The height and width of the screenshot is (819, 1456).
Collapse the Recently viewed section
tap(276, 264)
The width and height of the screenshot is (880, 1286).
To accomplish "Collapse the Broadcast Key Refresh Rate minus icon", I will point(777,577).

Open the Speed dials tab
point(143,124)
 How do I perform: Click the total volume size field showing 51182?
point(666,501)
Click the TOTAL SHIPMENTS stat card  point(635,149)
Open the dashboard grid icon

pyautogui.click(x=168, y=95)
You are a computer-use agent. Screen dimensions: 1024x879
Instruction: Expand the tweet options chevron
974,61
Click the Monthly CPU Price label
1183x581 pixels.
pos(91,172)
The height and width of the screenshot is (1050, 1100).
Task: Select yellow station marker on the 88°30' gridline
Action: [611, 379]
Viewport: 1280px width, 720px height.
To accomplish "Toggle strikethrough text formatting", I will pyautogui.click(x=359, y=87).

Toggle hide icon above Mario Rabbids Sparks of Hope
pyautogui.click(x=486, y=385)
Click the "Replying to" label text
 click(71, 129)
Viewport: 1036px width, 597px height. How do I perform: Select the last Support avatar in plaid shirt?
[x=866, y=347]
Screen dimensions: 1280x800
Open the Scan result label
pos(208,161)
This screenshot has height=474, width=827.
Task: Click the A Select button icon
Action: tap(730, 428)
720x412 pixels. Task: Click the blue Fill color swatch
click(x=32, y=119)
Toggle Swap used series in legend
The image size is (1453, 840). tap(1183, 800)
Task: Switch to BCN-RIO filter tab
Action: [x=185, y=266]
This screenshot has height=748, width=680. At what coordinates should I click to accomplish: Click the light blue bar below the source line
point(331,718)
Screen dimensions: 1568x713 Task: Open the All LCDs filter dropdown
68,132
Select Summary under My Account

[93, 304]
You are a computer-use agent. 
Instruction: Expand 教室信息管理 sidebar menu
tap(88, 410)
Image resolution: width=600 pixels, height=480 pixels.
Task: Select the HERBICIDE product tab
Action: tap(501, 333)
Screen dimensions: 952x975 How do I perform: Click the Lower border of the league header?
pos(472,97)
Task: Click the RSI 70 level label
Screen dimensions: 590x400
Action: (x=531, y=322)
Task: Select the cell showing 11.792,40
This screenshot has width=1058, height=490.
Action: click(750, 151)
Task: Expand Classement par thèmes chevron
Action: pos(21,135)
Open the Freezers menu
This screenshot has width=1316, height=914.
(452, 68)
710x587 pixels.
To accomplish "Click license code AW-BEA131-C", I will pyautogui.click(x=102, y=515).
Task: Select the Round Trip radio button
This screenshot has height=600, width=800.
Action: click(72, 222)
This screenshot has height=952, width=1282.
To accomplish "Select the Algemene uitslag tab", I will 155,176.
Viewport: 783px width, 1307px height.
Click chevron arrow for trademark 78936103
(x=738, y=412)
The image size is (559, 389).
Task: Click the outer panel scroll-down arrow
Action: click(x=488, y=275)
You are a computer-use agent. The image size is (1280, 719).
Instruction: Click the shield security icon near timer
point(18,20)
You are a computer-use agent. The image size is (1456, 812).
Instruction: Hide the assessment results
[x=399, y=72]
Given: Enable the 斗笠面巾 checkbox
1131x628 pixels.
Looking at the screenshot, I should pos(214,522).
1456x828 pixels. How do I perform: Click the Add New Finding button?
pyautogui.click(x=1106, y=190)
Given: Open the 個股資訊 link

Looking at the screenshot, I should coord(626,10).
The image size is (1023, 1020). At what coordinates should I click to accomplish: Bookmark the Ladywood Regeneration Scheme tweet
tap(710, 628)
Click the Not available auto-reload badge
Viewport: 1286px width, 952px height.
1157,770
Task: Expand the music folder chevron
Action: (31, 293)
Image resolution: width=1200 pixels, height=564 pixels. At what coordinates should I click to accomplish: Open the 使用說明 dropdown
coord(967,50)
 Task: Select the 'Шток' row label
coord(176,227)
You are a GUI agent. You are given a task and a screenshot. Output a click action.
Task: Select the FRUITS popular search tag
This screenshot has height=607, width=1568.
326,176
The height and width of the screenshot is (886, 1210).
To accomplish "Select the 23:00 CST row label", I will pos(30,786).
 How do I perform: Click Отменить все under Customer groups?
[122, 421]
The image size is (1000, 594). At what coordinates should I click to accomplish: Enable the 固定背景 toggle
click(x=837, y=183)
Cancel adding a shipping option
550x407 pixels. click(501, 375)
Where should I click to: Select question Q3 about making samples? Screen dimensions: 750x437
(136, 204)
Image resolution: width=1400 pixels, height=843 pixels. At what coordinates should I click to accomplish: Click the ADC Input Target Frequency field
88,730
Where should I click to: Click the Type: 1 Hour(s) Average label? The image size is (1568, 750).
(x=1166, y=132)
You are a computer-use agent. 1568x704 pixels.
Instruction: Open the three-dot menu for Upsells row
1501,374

————

Give back, unchanged, every line from the first one above through the line that contains "click(x=32, y=119)", including both of those lines.

## ANSWER TO THE TASK:
The height and width of the screenshot is (819, 1456).
Collapse the Recently viewed section
tap(276, 264)
The width and height of the screenshot is (880, 1286).
To accomplish "Collapse the Broadcast Key Refresh Rate minus icon", I will point(777,577).

Open the Speed dials tab
point(143,124)
 How do I perform: Click the total volume size field showing 51182?
point(666,501)
Click the TOTAL SHIPMENTS stat card  point(635,149)
Open the dashboard grid icon

pyautogui.click(x=168, y=95)
You are a computer-use agent. Screen dimensions: 1024x879
Instruction: Expand the tweet options chevron
974,61
Click the Monthly CPU Price label
1183x581 pixels.
pos(91,172)
The height and width of the screenshot is (1050, 1100).
Task: Select yellow station marker on the 88°30' gridline
Action: [611, 379]
Viewport: 1280px width, 720px height.
To accomplish "Toggle strikethrough text formatting", I will pyautogui.click(x=359, y=87).

Toggle hide icon above Mario Rabbids Sparks of Hope
pyautogui.click(x=486, y=385)
Click the "Replying to" label text
 click(71, 129)
Viewport: 1036px width, 597px height. How do I perform: Select the last Support avatar in plaid shirt?
[x=866, y=347]
Screen dimensions: 1280x800
Open the Scan result label
pos(208,161)
This screenshot has height=474, width=827.
Task: Click the A Select button icon
Action: tap(730, 428)
720x412 pixels. Task: Click the blue Fill color swatch
click(x=32, y=119)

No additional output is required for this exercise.